Straight away -
"TV, Broadband and Phones £100"
Wtf! What is the breakdown there? I'm guessing with sky or virgin? If so when can you leave them? They are extortionate and don't even provide a great service
"BT Broadband and landline is £29.99" that's ridiculous!
If you went "back to basics" you could easily do:
£12 tv licence
£16 broadband
£15 2 phones sim only contracts
Total £43
Even if you added Netflix 2 screens that's only another £8.99 - why are you paying £9.99?
"I own my phone outright as it was a Birthday present."
"My phone is £13" for sim only? With who?
When does his contract end?
Going deeper
Electric, Gas, Water, Council Tax £278
Again need a proper breakdown, are you with cheapest suppliers?
Water - is that based on usage and if so can you reduce usage?
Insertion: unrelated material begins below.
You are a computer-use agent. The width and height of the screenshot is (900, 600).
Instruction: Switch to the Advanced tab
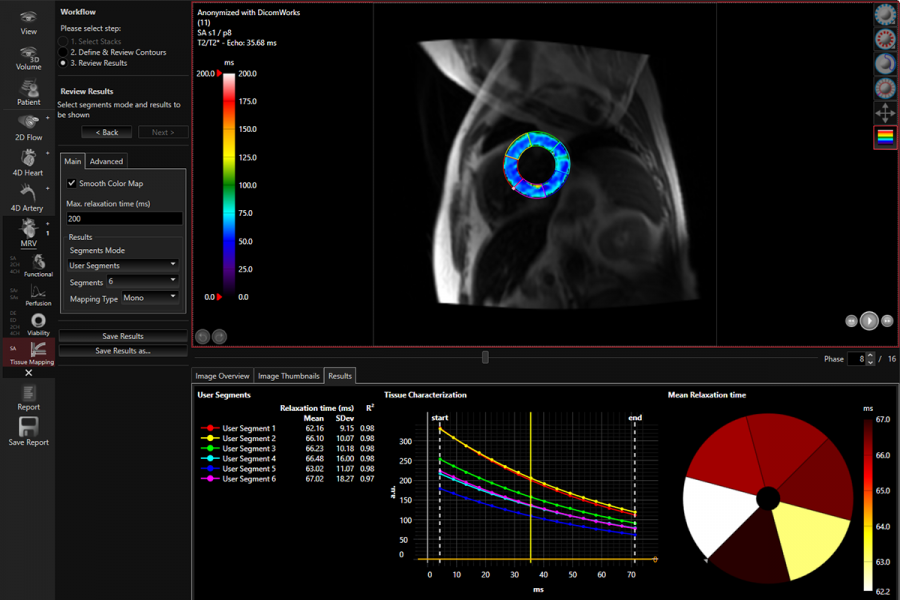pos(106,161)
Gas & electric - again check your usage, does the house really need to be that warm, even when you're not home? Most homes are well insulated now so cope fine with heating going off about an hour before you usually leave, are you in appropriate clothes for the season or overheating the house and lounging about in t-shirts? Electric cooker? Cook double, reheating the same meal another day in the micro can reduce costs, there are also meals you can cook entirely in micro. Have you a slow cooker? Much cheaper to use than an oven and can be used for loads. Are you switching devices OFF rather than leaving on standby or even worse leaving on when not in use? Ditto lights. Do you really need hot water ready to go ALL the time? Even when you're out?
"Food £500"
What "level" are you shopping at, are you a brand fan? Most people can manage to go a "level" down without a noticeable difference in most products. Even if you don't do it for all products it could still make a significant saving for you.
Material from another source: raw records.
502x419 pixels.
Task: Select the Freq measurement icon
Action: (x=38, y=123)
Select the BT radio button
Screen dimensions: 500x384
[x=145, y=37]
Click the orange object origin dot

"food bill includes pet essentials, cleaning and laundry products, and nappies." These are very rarely cheapest at the supermarket especially the big name supermarkets. Do you shop around? I don't know about pet stuff but certainly cleaning and laundry products & toiletries are cheaper at places like wilko, pound shops, home bargains, B&M and similar.
Nappies again I'm not particularly familiar but my friends with babies tend to buy from Aldi/lidl or in bulk from Amazon or Costco.
So if you're saving on non-food items you'd be able to still have the food you like.
"Fuel £250" this is so dependent on region, cars, usage etc but on money saving expert there's a LOT on reducing fuel consumption by changing driving style, ensuring good car maintenance etc there are also apps and websites that tell you which of your local petrol stations are cheapest that week, we've a local Facebook page someone updates this on weekly.
Have you loyalty cards for everywhere you shop that does them? (Particularly useful for Christmas/birthdays)
"And we pay £25 to an ex gas and Alex provider from our old house" need to know more about this.